Западный человек сознательно жертвует своею стихийною силою, которая движет русскими, в пользу дисциплинирующей силы, которой движет он сам. На внешние раздражители он реагирует не всплеском чувств, а соображениями рассудка. Ощущения, прежде чем получить допуск, должны пройти через рассудок как контрольную инстанцию. Рефлексия превращается в рефлекс. В этом плане европеец производит на южного и восточного человека впечатление бесчувственного, расчетливого, сверхосторожного существа. Трагические причины этого мучительного искусственного состояния, постоянного напряжения и его нагрузки – не всегда осознаются. В своем стремлении обуздать инстинкты европеец напоминает ветхозаветного еврея, который ставит между собой и инстинктом закон, чтобы защитить себя от искушений природных влечений. Прежде чем взяться за дело, он проверял, угодно ли оно Богу. Он как бы охлаждал свое чувство ледяными предписаниями обязанностей. Из-за этого он всегда внушал подозрение, порою зловещее, древнему человеку, особенно греку.
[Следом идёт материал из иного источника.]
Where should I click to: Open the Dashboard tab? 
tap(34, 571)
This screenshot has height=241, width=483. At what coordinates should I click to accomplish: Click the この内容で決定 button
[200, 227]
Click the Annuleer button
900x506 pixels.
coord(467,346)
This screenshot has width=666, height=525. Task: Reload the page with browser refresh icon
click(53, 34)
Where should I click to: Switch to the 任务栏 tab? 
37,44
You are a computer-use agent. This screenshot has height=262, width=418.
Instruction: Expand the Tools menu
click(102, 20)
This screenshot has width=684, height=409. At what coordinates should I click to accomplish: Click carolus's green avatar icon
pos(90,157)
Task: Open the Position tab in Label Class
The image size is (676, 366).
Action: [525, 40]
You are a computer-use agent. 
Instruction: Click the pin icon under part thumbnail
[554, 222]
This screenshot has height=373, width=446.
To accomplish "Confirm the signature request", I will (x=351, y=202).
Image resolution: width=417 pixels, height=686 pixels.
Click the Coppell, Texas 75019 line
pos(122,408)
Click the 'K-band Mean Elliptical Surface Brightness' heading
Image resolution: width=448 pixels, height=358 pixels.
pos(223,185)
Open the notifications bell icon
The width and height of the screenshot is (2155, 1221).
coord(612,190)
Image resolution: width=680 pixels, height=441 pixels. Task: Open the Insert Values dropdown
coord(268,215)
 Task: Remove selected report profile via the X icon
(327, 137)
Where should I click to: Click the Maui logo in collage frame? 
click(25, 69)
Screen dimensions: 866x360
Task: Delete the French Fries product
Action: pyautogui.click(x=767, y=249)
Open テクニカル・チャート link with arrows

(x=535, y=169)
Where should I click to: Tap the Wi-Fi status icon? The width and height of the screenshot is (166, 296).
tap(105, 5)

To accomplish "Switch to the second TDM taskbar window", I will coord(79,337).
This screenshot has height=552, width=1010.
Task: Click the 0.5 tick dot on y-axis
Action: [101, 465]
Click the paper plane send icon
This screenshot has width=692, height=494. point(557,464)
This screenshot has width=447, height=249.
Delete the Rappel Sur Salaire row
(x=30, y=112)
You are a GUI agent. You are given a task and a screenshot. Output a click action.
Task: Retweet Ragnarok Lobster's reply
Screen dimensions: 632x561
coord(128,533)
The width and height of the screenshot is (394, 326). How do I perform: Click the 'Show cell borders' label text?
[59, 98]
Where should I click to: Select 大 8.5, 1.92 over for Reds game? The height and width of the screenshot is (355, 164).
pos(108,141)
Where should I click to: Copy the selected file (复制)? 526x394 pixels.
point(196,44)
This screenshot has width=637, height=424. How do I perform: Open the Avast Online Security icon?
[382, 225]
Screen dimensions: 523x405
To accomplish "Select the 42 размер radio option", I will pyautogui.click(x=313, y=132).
Славянам часто кажется, что у прометеевского человека вместо души – четко функционирующий часовой механизм, то есть что-то не-человеческое. Но как раз эта способность великолепно владеть собой делает возможными великолепные достижения в сфере общего блага. На это способен только человеческий тип, обладающий столь господствующим сознанием. Хаос в обществе нельзя устранить, не устранив его прежде в отдельной душе. Приказ, издаваемый государственным организатором, каждый индивид должен превратить в приказ, который его сознание передает дальше – в сферу его ощущений. В этом и состоит суть послушания. В подчиненном предполагается наличие командного пункта, достаточно сильного, чтобы навязывать послушание самому себе. Только так внешний приказ спускается в темный мир инстинктов, и только этим исключается фактор случайности. Западное общество и западная душа имеют одинаковую структуру. Они настроены друг на друга и зависят друг от друга. Они взаимно обусловлены. У них одна цель – порядок, равновесие и стабильность, что достигается осознанным актом воли.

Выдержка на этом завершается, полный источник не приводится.